Saturday, December 17, 2005

Obsolescing J2EE

Without a doubt, the biggest story of 2005 has been the radical obsolescing of J2EE. As much as I would like to say that the J2EE was completely obsoleted, that would be incorrect. Service Component Architecture (SCA) only makes about 75% of J2EE obsolete. Remember, SCA targets: invocation, data structure and composition mechanism.

My Java friends hate when I refer to J2EE as a "deprecated API". Of course, this is an exaggeration - no one actually deprecated the standard. More accurately, one could say that "SCA has superseded J2EE". Or if you want to be politically correct you could say, "SCA represents an abstraction layer to the J2EE component, data and invocation model." Yes, in the short term you will likely use J2EE API's significantly inside of your SCA components. But later, the vehicle of choice will likely become the DSL that 1. Does the job the best 2. Reduces the impedance mismatch.

For those of you that are building out your SOA Reference Models and Architectures, MomentumSI is now recommending a section that discusses the "SOA Programming Model". And of course the most common will be:
1. Java Web Services (JAX-RPC, JAX-M, JAX-B, etc.)
2. Service Component Architecture (SCDL, WSDL, etc.)
2.A SCA with Java only bindings
2.B SCA with XYZ bindings
3. Microsoft Windows Communication Foundation
4. A combination of 1-3 (the most common answer)

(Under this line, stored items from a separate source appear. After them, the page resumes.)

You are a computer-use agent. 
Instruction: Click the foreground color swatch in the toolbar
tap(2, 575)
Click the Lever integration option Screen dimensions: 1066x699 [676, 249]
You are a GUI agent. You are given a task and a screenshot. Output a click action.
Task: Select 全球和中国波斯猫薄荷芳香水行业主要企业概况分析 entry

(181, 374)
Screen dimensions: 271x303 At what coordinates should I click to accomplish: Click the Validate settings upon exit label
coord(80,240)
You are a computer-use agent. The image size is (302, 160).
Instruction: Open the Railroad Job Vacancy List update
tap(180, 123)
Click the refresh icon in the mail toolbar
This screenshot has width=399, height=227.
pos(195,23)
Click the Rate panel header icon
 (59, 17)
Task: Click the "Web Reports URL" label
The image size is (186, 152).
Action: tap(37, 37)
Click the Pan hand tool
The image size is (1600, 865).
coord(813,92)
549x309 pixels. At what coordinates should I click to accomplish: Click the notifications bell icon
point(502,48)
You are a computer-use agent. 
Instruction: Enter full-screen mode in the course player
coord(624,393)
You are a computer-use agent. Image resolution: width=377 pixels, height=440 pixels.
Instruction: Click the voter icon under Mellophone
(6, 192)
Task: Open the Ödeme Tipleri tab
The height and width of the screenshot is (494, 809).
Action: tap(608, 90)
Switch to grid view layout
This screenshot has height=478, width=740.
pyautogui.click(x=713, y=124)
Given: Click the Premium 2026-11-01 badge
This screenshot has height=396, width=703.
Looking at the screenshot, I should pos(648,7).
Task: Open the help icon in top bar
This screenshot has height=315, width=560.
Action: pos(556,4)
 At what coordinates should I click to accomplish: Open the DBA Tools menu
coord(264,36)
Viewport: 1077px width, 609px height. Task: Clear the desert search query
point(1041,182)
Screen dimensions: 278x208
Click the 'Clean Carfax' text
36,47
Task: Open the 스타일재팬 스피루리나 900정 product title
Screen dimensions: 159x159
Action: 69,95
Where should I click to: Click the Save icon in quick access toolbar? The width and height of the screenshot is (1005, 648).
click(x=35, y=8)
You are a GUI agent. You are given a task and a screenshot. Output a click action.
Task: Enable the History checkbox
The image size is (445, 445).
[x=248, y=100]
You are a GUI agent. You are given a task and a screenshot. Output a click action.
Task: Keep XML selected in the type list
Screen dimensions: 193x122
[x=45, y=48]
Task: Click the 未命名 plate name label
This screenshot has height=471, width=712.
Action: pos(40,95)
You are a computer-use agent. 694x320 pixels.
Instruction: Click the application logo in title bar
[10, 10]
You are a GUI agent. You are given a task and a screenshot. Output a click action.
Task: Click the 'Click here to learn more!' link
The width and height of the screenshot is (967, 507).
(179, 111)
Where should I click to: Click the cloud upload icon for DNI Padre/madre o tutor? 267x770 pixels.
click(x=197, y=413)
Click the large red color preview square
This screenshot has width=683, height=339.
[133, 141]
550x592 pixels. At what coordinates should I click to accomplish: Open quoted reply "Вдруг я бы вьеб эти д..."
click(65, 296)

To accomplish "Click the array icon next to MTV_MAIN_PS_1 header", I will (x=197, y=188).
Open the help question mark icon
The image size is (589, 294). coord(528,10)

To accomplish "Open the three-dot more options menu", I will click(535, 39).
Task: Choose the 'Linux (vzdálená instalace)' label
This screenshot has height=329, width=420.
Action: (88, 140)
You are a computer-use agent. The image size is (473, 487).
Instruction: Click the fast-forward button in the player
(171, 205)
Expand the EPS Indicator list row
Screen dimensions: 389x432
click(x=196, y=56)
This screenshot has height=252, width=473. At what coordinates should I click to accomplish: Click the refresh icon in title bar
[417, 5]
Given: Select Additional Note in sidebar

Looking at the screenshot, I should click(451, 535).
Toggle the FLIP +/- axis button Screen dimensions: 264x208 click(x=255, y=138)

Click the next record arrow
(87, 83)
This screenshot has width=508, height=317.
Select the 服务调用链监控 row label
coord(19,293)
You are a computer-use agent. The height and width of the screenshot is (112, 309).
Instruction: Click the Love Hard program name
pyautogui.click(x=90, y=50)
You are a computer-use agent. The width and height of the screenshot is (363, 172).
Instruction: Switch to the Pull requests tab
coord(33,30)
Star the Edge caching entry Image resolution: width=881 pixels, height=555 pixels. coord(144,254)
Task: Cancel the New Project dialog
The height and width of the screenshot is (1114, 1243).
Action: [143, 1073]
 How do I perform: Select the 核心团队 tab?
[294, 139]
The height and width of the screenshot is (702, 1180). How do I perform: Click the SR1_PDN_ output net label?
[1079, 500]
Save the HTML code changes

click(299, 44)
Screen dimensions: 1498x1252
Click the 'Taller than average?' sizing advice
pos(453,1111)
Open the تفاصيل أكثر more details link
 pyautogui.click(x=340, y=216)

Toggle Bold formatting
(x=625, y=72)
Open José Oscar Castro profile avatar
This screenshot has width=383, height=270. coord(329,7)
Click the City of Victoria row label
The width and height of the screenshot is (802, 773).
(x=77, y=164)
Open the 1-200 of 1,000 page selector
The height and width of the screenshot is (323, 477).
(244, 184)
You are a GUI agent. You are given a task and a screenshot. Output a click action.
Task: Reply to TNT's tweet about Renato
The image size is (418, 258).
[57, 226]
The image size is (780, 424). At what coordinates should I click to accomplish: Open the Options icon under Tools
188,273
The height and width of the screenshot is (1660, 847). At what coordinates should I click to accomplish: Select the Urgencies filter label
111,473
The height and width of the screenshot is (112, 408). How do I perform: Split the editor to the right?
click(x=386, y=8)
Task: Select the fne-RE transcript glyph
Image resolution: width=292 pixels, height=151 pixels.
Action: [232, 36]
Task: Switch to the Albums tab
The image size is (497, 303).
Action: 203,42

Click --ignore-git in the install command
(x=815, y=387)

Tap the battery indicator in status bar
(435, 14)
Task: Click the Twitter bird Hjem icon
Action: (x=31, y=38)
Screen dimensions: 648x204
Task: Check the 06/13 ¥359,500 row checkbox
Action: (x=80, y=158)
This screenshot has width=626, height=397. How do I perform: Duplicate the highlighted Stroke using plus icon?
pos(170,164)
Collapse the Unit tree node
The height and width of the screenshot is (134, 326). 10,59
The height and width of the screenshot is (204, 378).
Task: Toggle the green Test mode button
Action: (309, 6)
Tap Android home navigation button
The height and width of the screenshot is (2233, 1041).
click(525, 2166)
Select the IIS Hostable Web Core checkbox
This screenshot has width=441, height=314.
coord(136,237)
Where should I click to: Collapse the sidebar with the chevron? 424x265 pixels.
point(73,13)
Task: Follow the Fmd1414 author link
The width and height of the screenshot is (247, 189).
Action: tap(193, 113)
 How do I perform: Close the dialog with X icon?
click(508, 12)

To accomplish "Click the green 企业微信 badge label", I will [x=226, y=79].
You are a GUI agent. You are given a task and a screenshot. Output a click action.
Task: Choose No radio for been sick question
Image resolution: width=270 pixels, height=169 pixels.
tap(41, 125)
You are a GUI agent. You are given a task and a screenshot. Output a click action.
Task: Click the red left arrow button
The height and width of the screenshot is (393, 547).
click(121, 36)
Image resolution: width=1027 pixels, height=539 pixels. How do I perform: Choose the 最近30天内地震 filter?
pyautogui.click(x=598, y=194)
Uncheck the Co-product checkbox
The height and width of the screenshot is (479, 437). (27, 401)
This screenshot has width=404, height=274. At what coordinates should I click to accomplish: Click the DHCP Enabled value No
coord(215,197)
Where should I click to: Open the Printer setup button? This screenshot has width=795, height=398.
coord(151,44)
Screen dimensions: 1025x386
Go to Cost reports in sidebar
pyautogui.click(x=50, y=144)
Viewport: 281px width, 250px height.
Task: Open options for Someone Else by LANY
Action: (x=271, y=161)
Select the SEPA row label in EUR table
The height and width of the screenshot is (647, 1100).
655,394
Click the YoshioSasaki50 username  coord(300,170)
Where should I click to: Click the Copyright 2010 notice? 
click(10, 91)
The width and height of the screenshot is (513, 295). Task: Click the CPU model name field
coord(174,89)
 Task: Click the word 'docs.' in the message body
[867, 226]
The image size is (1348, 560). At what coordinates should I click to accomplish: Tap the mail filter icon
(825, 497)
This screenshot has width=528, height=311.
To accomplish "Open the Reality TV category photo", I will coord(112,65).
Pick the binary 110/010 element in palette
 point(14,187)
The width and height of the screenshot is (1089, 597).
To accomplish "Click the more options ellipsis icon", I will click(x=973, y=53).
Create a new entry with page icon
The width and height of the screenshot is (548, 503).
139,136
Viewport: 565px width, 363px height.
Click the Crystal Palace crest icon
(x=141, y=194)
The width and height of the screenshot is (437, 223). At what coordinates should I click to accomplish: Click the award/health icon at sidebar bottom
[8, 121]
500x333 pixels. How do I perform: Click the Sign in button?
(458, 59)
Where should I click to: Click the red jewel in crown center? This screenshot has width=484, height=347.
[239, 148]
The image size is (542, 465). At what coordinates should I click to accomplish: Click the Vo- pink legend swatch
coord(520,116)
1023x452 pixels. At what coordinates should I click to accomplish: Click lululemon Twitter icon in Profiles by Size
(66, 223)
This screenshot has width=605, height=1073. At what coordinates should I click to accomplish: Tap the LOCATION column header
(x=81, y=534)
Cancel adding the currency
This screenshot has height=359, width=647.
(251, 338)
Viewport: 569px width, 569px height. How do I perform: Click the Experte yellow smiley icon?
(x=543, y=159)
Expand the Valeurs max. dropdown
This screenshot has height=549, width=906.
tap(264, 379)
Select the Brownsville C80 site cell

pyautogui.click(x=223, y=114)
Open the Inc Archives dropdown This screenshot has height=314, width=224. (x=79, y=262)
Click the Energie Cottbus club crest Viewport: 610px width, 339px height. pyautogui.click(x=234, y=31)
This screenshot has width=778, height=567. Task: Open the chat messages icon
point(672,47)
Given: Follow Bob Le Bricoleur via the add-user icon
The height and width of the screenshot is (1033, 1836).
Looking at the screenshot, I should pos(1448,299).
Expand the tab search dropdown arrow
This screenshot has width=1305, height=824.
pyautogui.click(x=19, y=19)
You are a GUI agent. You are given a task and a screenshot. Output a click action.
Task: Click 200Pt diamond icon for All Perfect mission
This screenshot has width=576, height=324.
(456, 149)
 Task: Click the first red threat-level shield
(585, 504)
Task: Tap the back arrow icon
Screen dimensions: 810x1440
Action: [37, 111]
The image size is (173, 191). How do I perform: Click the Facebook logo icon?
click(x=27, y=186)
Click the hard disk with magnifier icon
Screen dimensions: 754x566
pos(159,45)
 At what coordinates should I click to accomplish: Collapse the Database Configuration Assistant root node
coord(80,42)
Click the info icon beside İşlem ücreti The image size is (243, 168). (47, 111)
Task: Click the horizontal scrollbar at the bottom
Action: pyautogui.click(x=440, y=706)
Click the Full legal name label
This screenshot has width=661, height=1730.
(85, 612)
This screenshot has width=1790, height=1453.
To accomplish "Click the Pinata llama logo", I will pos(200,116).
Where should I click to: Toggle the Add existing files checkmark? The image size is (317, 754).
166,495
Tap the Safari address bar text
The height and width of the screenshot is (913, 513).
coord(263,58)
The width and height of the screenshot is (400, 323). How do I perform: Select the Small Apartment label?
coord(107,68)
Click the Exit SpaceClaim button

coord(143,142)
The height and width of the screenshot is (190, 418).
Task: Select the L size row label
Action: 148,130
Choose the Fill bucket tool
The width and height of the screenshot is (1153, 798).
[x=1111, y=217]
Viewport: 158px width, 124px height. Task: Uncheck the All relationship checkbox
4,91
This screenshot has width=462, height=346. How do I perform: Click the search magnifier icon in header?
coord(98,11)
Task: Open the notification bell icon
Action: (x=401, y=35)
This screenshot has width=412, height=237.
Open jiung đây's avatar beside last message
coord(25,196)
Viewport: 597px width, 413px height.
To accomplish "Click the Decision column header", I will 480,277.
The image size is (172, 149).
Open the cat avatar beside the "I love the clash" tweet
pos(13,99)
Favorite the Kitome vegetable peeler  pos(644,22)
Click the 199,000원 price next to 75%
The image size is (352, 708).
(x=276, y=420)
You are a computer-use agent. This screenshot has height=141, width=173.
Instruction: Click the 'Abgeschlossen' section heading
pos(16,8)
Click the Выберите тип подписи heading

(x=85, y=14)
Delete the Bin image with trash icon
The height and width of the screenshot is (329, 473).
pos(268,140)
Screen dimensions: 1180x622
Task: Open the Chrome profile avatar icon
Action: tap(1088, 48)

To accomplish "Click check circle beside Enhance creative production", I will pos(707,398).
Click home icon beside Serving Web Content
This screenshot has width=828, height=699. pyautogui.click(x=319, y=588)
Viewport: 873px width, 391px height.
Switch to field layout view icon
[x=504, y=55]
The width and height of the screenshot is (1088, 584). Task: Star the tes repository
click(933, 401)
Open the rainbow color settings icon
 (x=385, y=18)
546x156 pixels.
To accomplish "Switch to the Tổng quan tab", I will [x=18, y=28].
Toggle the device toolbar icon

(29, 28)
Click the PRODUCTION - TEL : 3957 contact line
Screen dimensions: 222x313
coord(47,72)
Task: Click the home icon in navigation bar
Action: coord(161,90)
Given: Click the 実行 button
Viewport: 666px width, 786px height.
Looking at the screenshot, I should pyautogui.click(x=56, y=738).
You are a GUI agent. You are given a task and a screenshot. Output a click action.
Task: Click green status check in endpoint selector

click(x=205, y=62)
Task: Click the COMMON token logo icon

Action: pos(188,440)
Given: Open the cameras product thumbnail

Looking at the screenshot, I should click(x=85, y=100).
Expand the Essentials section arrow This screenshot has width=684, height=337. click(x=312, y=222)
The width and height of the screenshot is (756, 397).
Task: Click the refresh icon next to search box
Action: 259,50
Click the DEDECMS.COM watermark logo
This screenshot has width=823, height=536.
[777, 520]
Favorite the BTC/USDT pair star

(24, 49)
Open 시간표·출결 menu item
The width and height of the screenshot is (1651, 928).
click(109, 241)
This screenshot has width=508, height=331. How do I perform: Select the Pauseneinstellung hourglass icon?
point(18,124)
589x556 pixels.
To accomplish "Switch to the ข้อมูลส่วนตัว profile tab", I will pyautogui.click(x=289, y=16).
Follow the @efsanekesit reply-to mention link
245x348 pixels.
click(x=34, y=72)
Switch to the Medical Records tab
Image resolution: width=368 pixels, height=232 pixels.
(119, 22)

So, if we obsolete Java 2 Enterprise Edition - any guess what is obsoleted after that? Bulls eye. Ya gotta love the variation of "embrace and extend" called "Abstract, Replace and Transition"... I can just hear it now... "We warned you about the JCP!" Bam!


---- S I D E N O T E
SCA doesn't mandate domain specific languages like JSP. So, yes JSP is safe - from SCA that is. However, it is clear to me that the AJAX, Ruby on Rails and the Web 2.0 movement will redefine the enterprise reference architectures for the Presentation and Collaboration Layer. The bottom line is that the tolerance continuum allows us to use light weight protocols, dynamic languages and late binding at the presentation layer. Why? Because humans are the best 'fault handler'. Remember: "tolerance over rigidity on the presentation layer!" So although SCA isn't directly attacking J2EE presentation layer, I believe that J2EE presentation vehicles will lose to more tolerant solutions.